● **DOCUMENT**:
Long-term readers might recall, or they might not, my search for the perfect Caesar salad 'experience'. Once, I encountered, in fact ate, a particularly nasty one in a food court at the law end of Bourke Street. Another, ordered at one of those mezzanine outdoor cafes at the base of a St Kilda Road tower, was quite good but blew away before I could eat it. It was a very light salad of dressed lettuce and wispy croutons served in a shallow bowl. The café was like a wind tunnel and bits of eggy lettuce kept blowing off into the air, probably ending up up in the plane trees on the St Kilda Road median strip, or maybe even on a tram into town. My dining companion that day said I should have ordered the lasagne, which she declared the best she'd ever eaten, as well as not blowing away. My worst Caesar salad ‘experience’ to date was in a café in the Keilor Road, North Essendon, shopping strip one day last year. It was served from a chiller display cabinet in which they put all the good bits on top, perfectly styled to look appetising. My serving must been dragged from underneath. It was stale mayonnaise garnished with brown lettuce and there was a triangular piece of toasted bread stuck in it pretentiously, like a wafer in ice cream. It was probably the chef's signature dish. The salad was perfectly matched by the insipid, yet bitter, coffee I drank with it, the colour of tinned cream of mushroom soup. I tried to kill the taste of the coffee with six sugars, provided in paper tubes. I had to beg the waitress for extras because you were 'allocated' only one. It didn’t work. It tasted like sweetened dishwater. The waitress scowled at me as I paid the bill, and that completed the diner experience. On the way out I glanced at the chiller display a little closer. The good bits were still there on top, untouched, to suck in another hungry customer. They might have been glued on.

● **SHORT TASK**: Copy out the whole Caesar salad piece above word for word.

● **DATA SHOWN**:
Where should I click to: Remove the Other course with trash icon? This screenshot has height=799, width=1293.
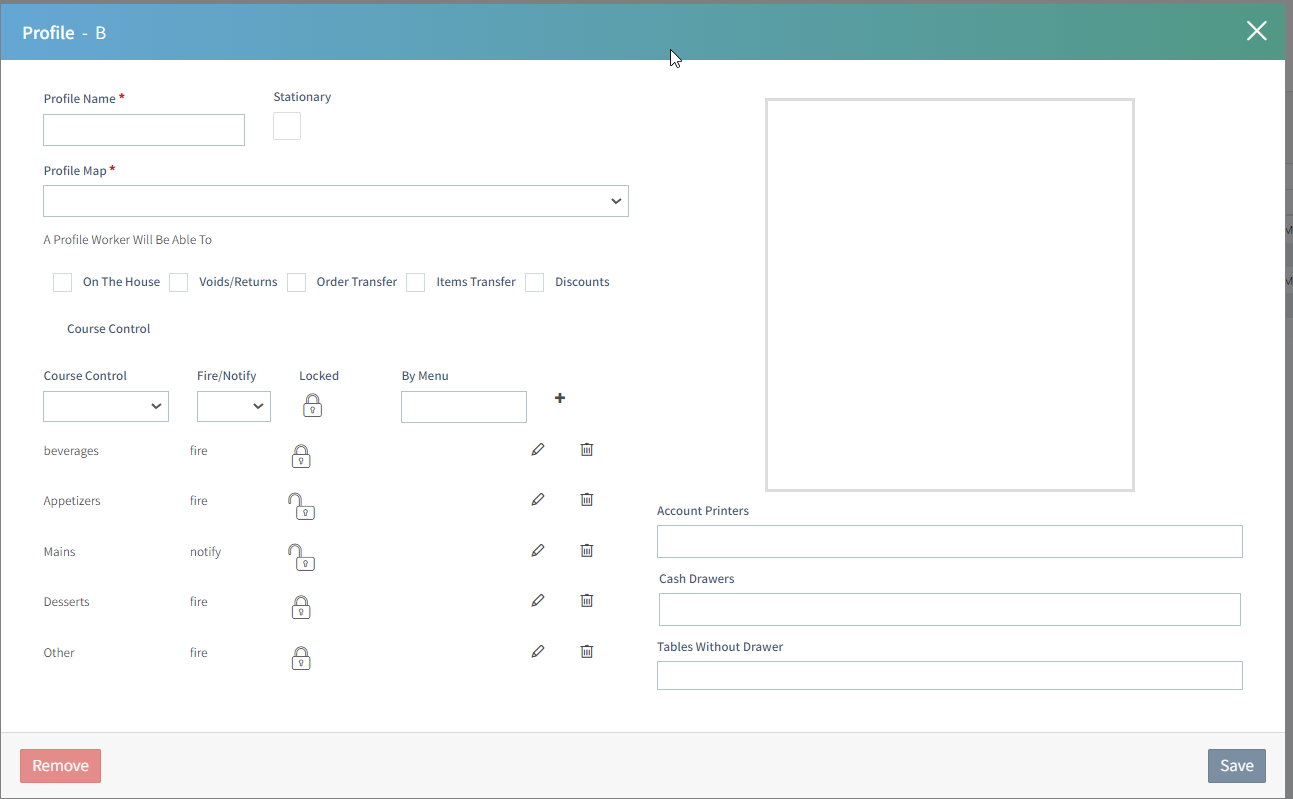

* * *

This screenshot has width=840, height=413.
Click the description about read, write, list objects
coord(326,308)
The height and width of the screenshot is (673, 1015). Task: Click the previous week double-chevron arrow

---

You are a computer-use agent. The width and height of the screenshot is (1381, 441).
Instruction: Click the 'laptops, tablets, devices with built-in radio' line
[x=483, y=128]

● **RESULT FOR THIS TASK**:
Long-term readers might recall, or they might not, my search for the perfect Caesar salad 'experience'. Once, I encountered, in fact ate, a particularly nasty one in a food court at the law end of Bourke Street. Another, ordered at one of those mezzanine outdoor cafes at the base of a St Kilda Road tower, was quite good but blew away before I could eat it. It was a very light salad of dressed lettuce and wispy croutons served in a shallow bowl. The café was like a wind tunnel and bits of eggy lettuce kept blowing off into the air, probably ending up up in the plane trees on the St Kilda Road median strip, or maybe even on a tram into town. My dining companion that day said I should have ordered the lasagne, which she declared the best she'd ever eaten, as well as not blowing away. My worst Caesar salad ‘experience’ to date was in a café in the Keilor Road, North Essendon, shopping strip one day last year. It was served from a chiller display cabinet in which they put all the good bits on top, perfectly styled to look appetising. My serving must been dragged from underneath. It was stale mayonnaise garnished with brown lettuce and there was a triangular piece of toasted bread stuck in it pretentiously, like a wafer in ice cream. It was probably the chef's signature dish. The salad was perfectly matched by the insipid, yet bitter, coffee I drank with it, the colour of tinned cream of mushroom soup. I tried to kill the taste of the coffee with six sugars, provided in paper tubes. I had to beg the waitress for extras because you were 'allocated' only one. It didn’t work. It tasted like sweetened dishwater. The waitress scowled at me as I paid the bill, and that completed the diner experience. On the way out I glanced at the chiller display a little closer. The good bits were still there on top, untouched, to suck in another hungry customer. They might have been glued on.